# Sticky  UFC 232: Jones vs. Gustafsson 2



## LizaG

*Date*: December 29, 2018 
*Venue*: T-Mobile Arena 
*City*: Paradise, Nevada 



*Main Card *

Light Heavyweight Jon Jones vs. Alexander Gustafsson [a] 
Women's Featherweight Cris Cyborg (c) vs. Amanda Nunes * 
Welterweight Carlos Condit vs. Michael Chiesa 
Light Heavyweight Ilir Latifi vs. Corey Anderson 
Featherweight Chad Mendes vs. Alexander Volkanovski 

Preliminary Card (Fox Sports 1) 

Heavyweight Andrei Arlovski vs. Walt Harris 
Women's Featherweight Cat Zingano vs. Megan Anderson 
Bantamweight Douglas Silva de Andrade vs. Petr Yan 
Lightweight B.J. Penn vs. Ryan Hall 

Early Preliminary Card (UFC Fight Pass) 

Bantamweight Andre Ewell vs. Nathaniel Wood 
Middleweight Uriah Hall vs. Bevon Lewis 
Welterweight Curtis Millender vs. Siyar Bahadurzada 
Bantamweight Brian Kelleher vs. Montel Jackson 
*​


----------



## Trix

In the thumbnail below you can see this guy made a hilarious joke about something we all hope we won't see in any MMA event ever.

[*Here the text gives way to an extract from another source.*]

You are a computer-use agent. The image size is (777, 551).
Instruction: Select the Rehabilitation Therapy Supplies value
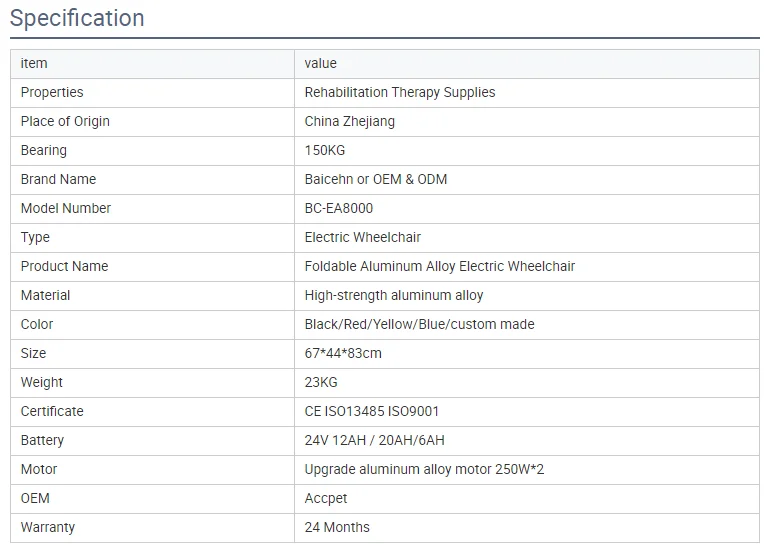[399, 92]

"The 18 limbs of mexican muay thai."

.

.

.

Hint: Its something that pertains to Jon Jones.

:laugh:


----------



## Voiceless




----------



## aerius

You cannot make this stuff up.

https://www.bloodyelbow.com/2018/12...bol-moved-to-california-one-week-out-mma-news


----------



## Voiceless

aerius said:


> You cannot make this stuff up.
> 
> https://www.bloodyelbow.com/2018/12...bol-moved-to-california-one-week-out-mma-news


----------



## Trix

http://i66.tinypic.com/jl2n8j.jpg

:dunno:

Jon ̶B̶o̶n̶e̶s̶ Drama*** Jones.


----------



## Voiceless

Trix said:


> http://i66.tinypic.com/jl2n8j.jpg
> 
> :dunno:
> 
> Jon ̶B̶o̶n̶e̶s̶ Drama*** Jones.


That must have been some strong stuff if after what, one and a half years it's still in his system and traceable in his urine :laugh:


----------



## Rygu

Nunes/Cyborg was just insane what an amazing fight.


----------



## LizaG

Damn! Megan and those Jon Jones toes! He'd be proud of ya girl 


...FYI just kidding, I know it was a legal strike


----------



## Scarecrow

Voiceless said:


> That must have been some strong stuff if after what, one and a half years it's still in his system and traceable in his urine :laugh:


From what I've read, the stuff in his system has a 24 hour half-life, meaning every 24 hours it depreciates in your system by that amount. For the readings to be accurate for the most recent test, Jones would have to have been juicing for an extended duration PAST when he was caught and DURING his ban.


----------



## HitOrGetHit

Scarecrow said:


> From what I've read, the stuff in his system has a 24 hour half-life, meaning every 24 hours it depreciates in your system by that amount. For the readings to be accurate for the most recent test, Jones would have to have been juicing for an extended duration PAST when he was caught and DURING his ban.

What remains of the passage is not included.